*** Opening of Data for processing ***

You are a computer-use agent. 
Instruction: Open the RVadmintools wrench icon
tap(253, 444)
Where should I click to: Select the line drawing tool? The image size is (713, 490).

*** Close of Data for processing ***
*** Opening of Data for processing ***

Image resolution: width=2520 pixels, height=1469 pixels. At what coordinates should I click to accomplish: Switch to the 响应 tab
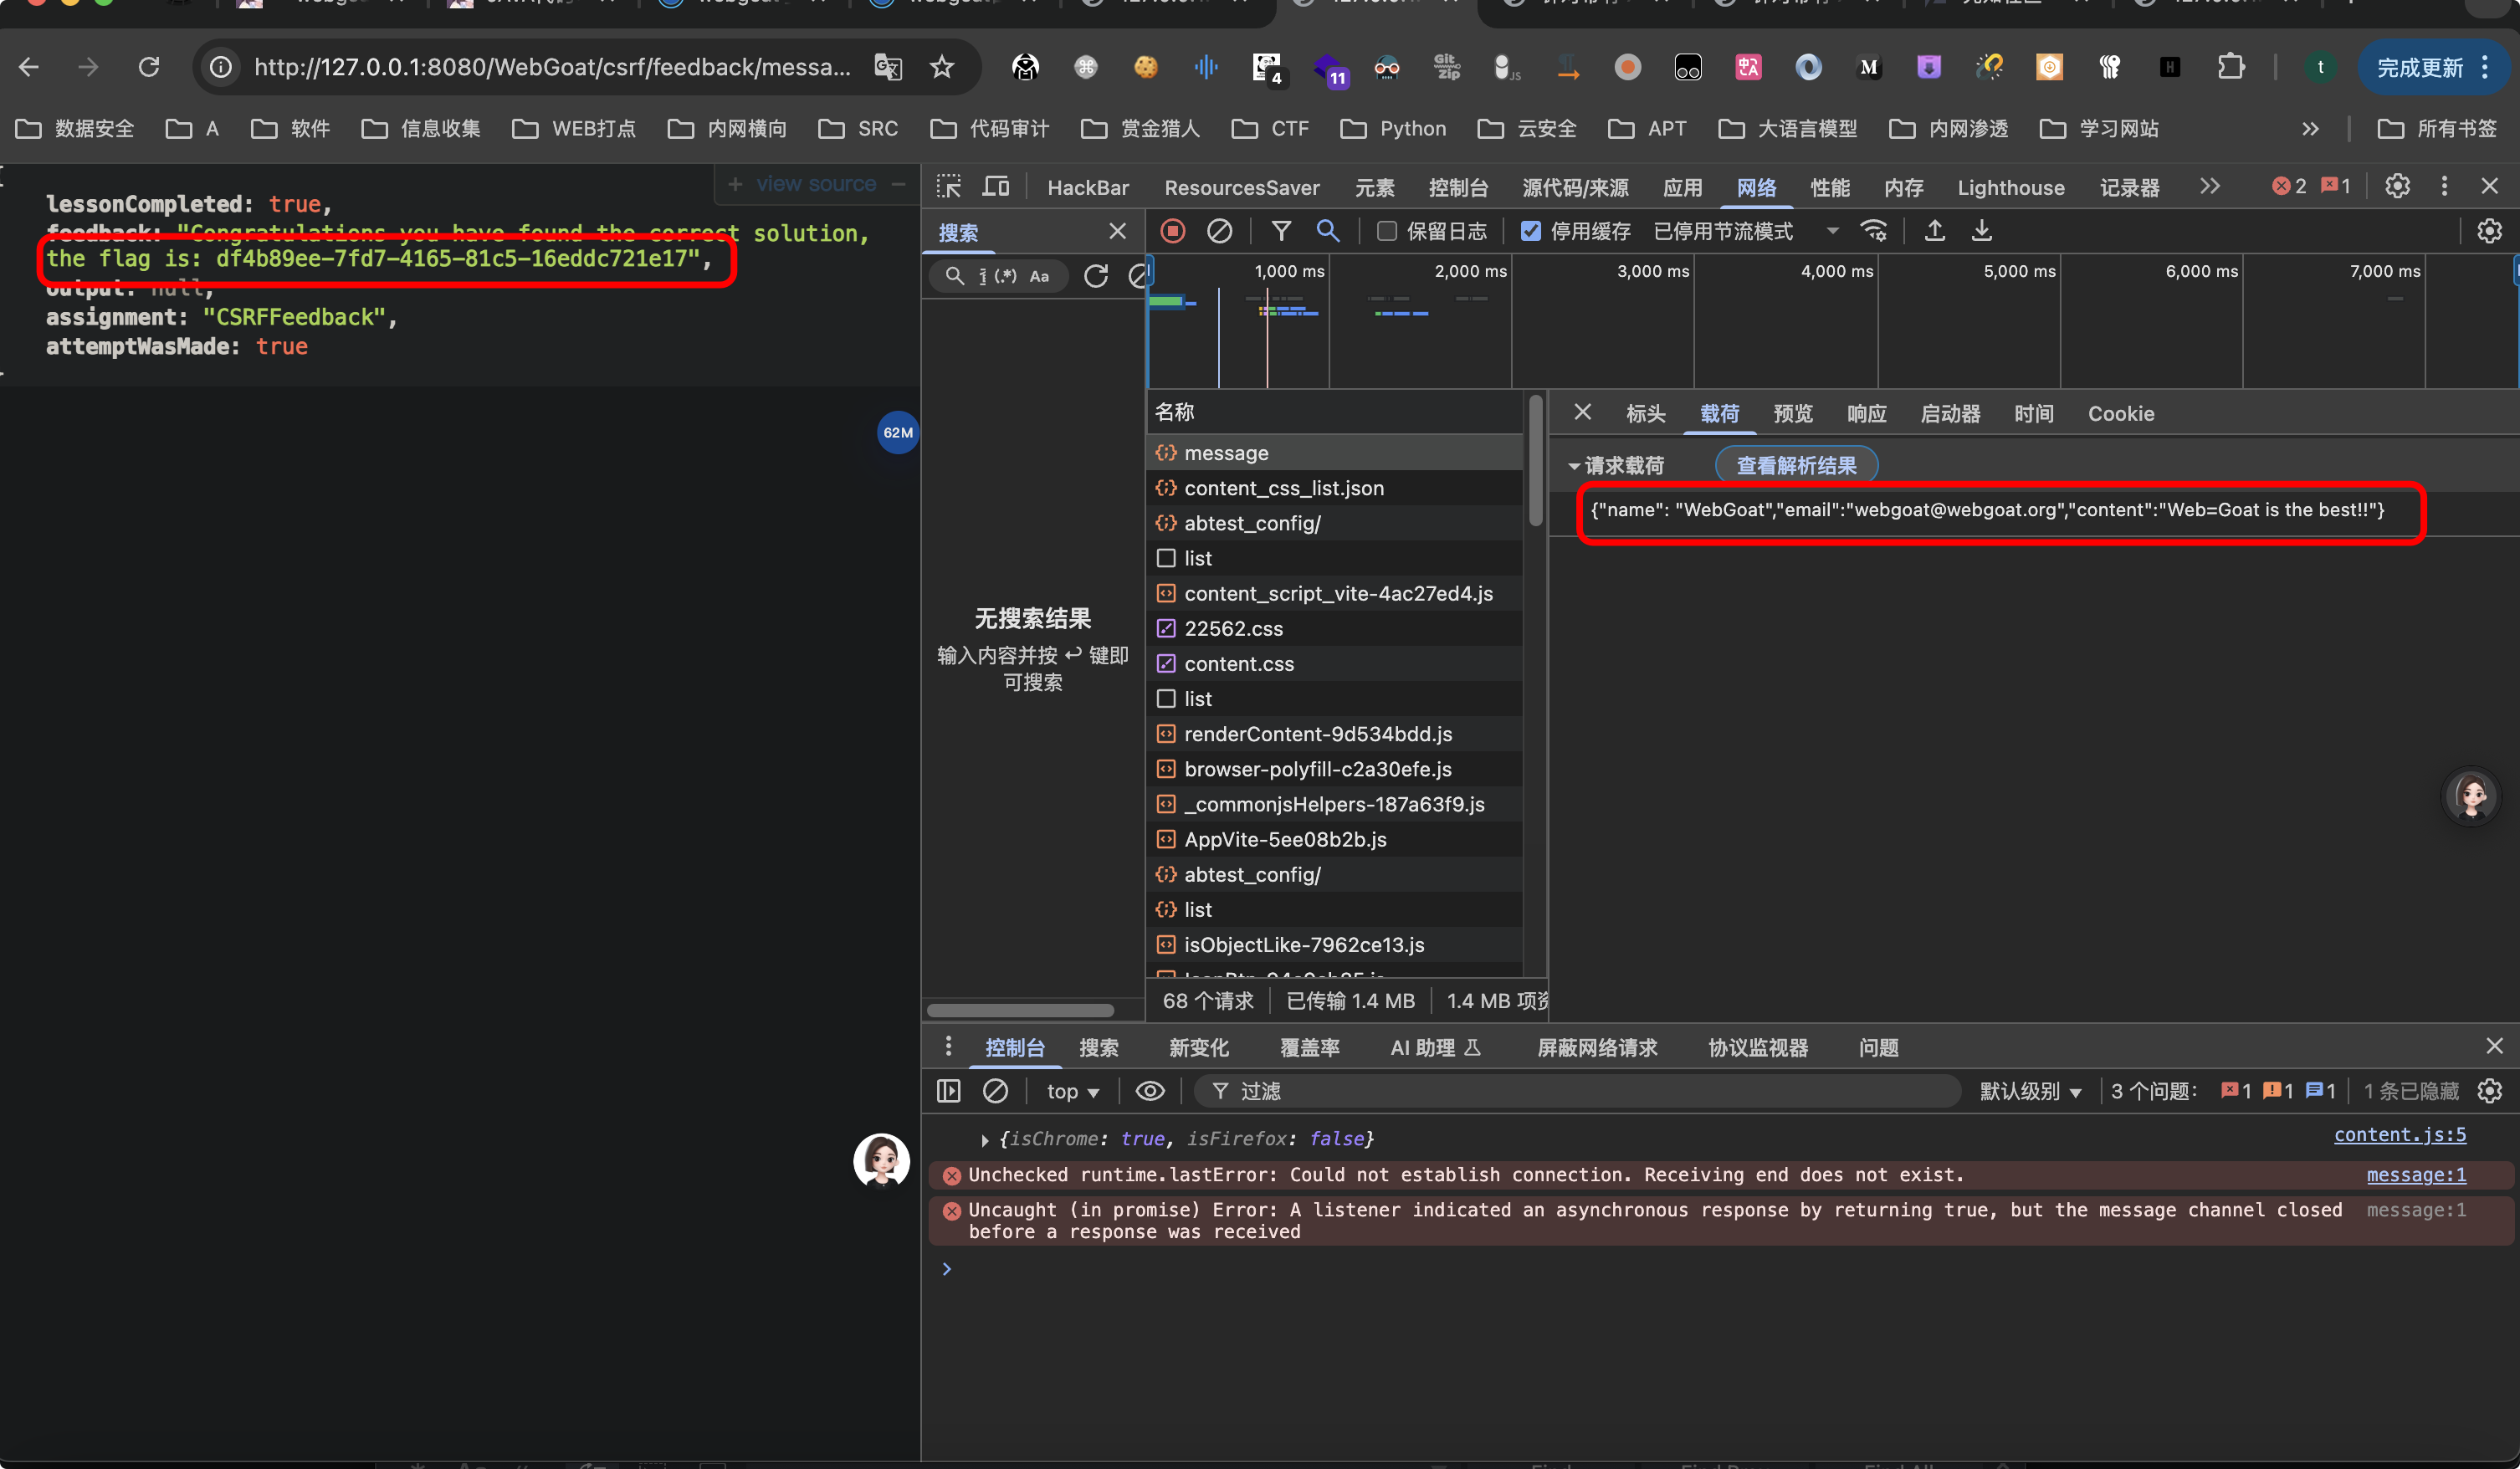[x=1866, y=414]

*** Close of Data for processing ***
*** Opening of Data for processing ***

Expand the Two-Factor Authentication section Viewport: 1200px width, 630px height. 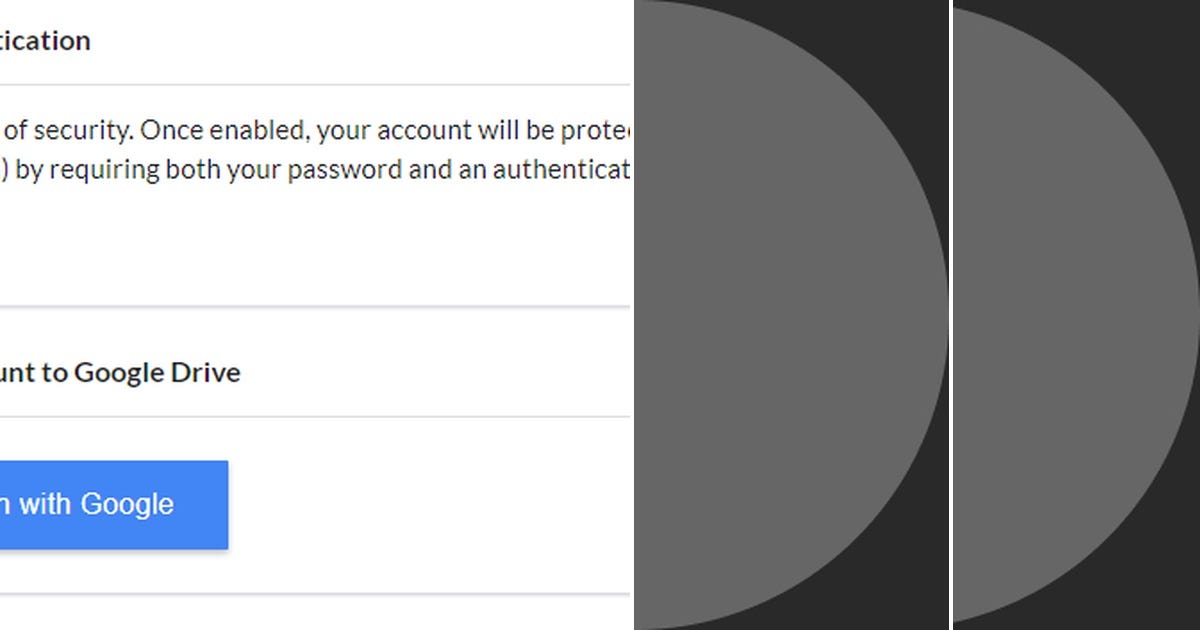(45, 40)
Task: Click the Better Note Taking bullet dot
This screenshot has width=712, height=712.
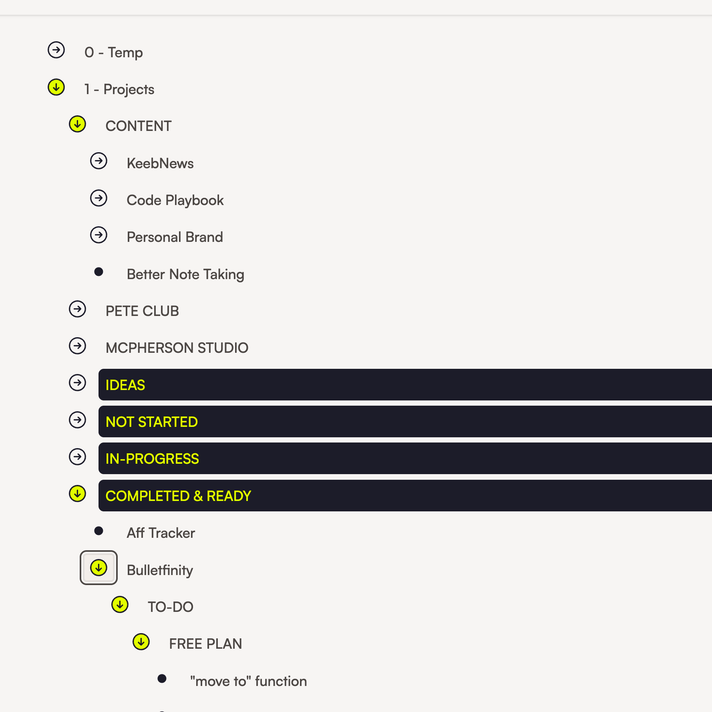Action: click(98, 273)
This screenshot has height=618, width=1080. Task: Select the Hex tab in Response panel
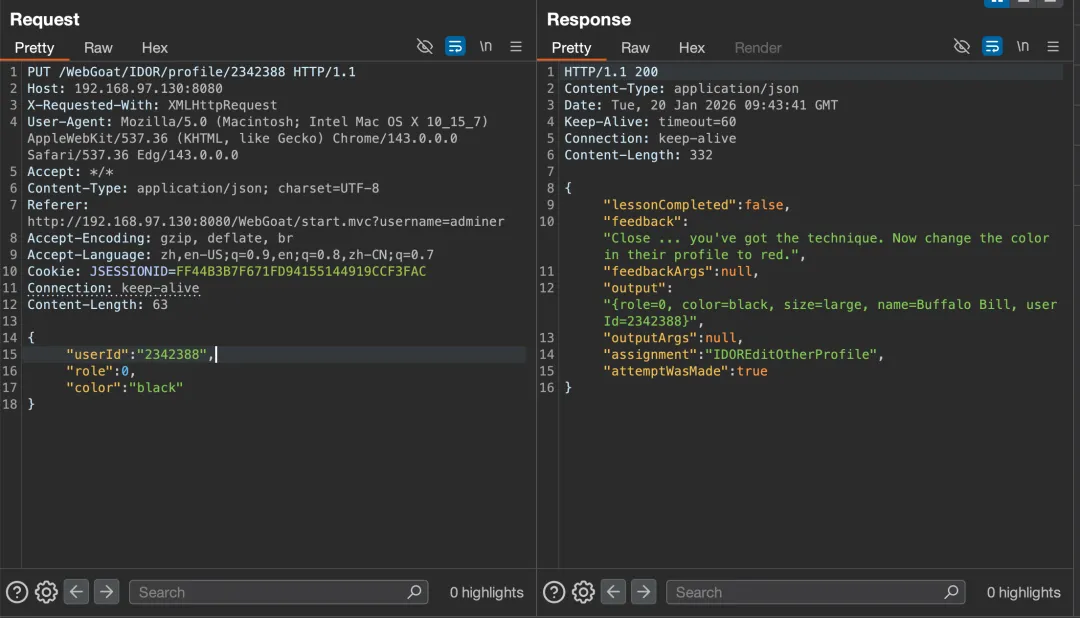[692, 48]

*** Close of Data for processing ***

» Prompt: Above are the entries. Output exactly the lines beginning with the line that has "You are a computer-use agent." and ending with the line that has "Where should I".

» Result of the exercise:
You are a computer-use agent. 
Instruction: Open the RVadmintools wrench icon
tap(253, 444)
Where should I click to: Select the line drawing tool? The image size is (713, 490).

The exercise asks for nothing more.